## Problem description
Would you copy out exactly the lines of the listing below, beginning with the one that contains "Viewport: 1363px width, 786px height." and ending with the last?

= = = = = = =

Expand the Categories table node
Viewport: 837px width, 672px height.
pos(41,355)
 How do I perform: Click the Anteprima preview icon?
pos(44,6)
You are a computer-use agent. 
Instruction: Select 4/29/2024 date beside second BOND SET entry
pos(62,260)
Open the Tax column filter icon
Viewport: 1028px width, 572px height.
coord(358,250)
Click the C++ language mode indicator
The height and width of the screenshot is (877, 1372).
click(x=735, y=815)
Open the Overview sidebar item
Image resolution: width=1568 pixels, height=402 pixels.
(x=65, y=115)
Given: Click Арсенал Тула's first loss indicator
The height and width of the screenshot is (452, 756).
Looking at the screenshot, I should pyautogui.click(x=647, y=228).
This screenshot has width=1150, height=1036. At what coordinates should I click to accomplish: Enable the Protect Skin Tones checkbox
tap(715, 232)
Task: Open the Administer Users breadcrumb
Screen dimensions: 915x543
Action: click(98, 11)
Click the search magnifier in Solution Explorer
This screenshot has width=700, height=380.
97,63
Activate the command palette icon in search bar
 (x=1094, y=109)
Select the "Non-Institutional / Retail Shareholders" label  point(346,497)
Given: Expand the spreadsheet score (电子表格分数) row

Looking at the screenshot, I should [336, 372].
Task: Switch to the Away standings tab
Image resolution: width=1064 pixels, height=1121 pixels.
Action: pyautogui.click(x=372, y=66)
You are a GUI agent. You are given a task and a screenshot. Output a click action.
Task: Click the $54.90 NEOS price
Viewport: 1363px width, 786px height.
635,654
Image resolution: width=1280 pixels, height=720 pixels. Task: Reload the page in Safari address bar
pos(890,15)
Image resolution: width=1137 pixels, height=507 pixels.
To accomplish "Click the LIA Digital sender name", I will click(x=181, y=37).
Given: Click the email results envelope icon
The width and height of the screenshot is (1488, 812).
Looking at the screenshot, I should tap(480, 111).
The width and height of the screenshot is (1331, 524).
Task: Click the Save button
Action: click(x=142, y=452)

= = = = = = =

## Problem solution
Viewport: 1363px width, 786px height.
635,654
Image resolution: width=1280 pixels, height=720 pixels. Task: Reload the page in Safari address bar
pos(890,15)
Image resolution: width=1137 pixels, height=507 pixels.
To accomplish "Click the LIA Digital sender name", I will click(x=181, y=37).
Given: Click the email results envelope icon
The width and height of the screenshot is (1488, 812).
Looking at the screenshot, I should tap(480, 111).
The width and height of the screenshot is (1331, 524).
Task: Click the Save button
Action: click(x=142, y=452)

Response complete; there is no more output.